No que se refere à microcefalia, foram apresentadas as formas de diagnóstico disponíveis atualmente. Na gravidez, é possível realizar diagnóstico por meio de ultrassonografia cefálica; todavia, o diagnóstico por meio deste método não é possível no primeiro trimestre de gravidez, sendo possível apenas a partir de 20 semanas de gestação. Já no recém-nascido, o diagnóstico é feito por meio da medida do perímetro cefálico.
Apresentou estudos de sua ex orientanda e brilhante ultrassonografista, atualmente trabalhando na Paraíba, Dra. Adriana Oliveira Melo, que está à frente dos estudos mais importantes a nível internacional, sobre a relação entre o zika vírus e a microcefalia.
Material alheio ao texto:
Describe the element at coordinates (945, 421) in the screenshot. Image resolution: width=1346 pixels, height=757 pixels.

A Dra. Oliveira Melo publicou seus achados na prestigiosa revista Ultrasound in Obstetrics and Gynecology no início de 2016.
A síndrome Zika vírus vai muito além da microcefalia, podendo causar entre diversas outras anomalias a hidro-anencefalia (líquido com ausência de cérebro), ascite (líquido intra-abdominal) e derrame pleural.
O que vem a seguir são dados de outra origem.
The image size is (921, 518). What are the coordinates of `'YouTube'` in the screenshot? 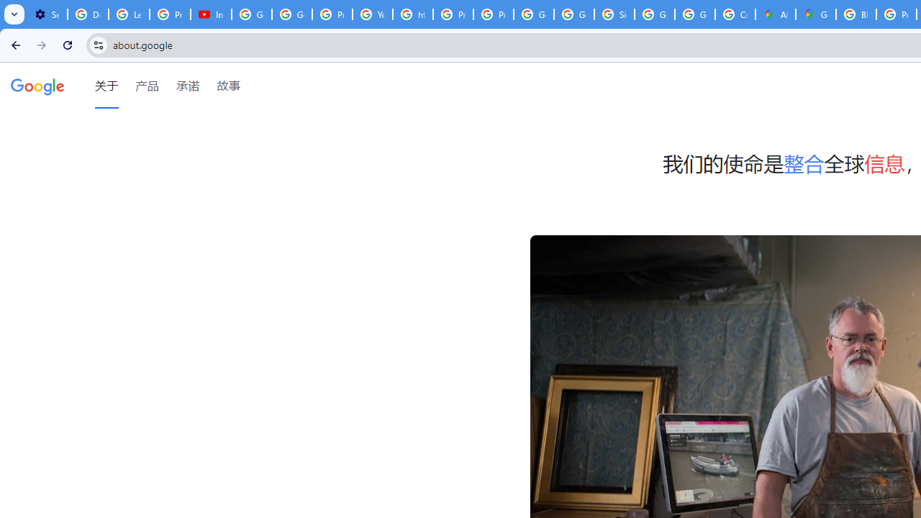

Como exemplo das reações que a epidemia tem suscitado mundialmente, Montenegro apresentou matéria na qual o principal comissário de Direitos Humanos da ONU, Zeid Ra’ad Al Hussein, solicita que os países com o zika vírus disponibilizem aconselhamento sobre saúde sexual e reprodutiva para mulheres e, de acordo com as legislações nacionais, permitam o direito ao aborto.
Por fim, como resultado do estudo desenvolvido pelo próprio Acadêmico Montenegro, foi apresentado um “algoritmo do zika vírus”, que constitui um conjunto de medidas que visa proteger a saúde das gestantes e tornar mais eficaz a identificação dos casos de microcefalia. De acordo com esse algoritmo, em regiões onde há incidência de zika vírus, a gestante sem apresentação de sintomas deve manter uma rotina de realização de ultrassonografia nos três trimestres de gestação: entre a 11º e 13º semanas; 23º e 24º semanas e por fim com 32 semanas. Na gestante que possui a doença, a rotina incluiria também a realização de ultrassonografias semanais no último trimestre e uma ressonância magnética na 32ª semana, para identificação de sinais de microcefalia.
O Acadêmico Carlos Montenegro ressaltou a importância da discussão de um tema tão importante como este no âmbito da Academia Nacional de Medicina e finalizou a palestra alertando que é preciso que o debate e a difusão de informação sejam constantes, principalmente em razão do surgimento de novos dados.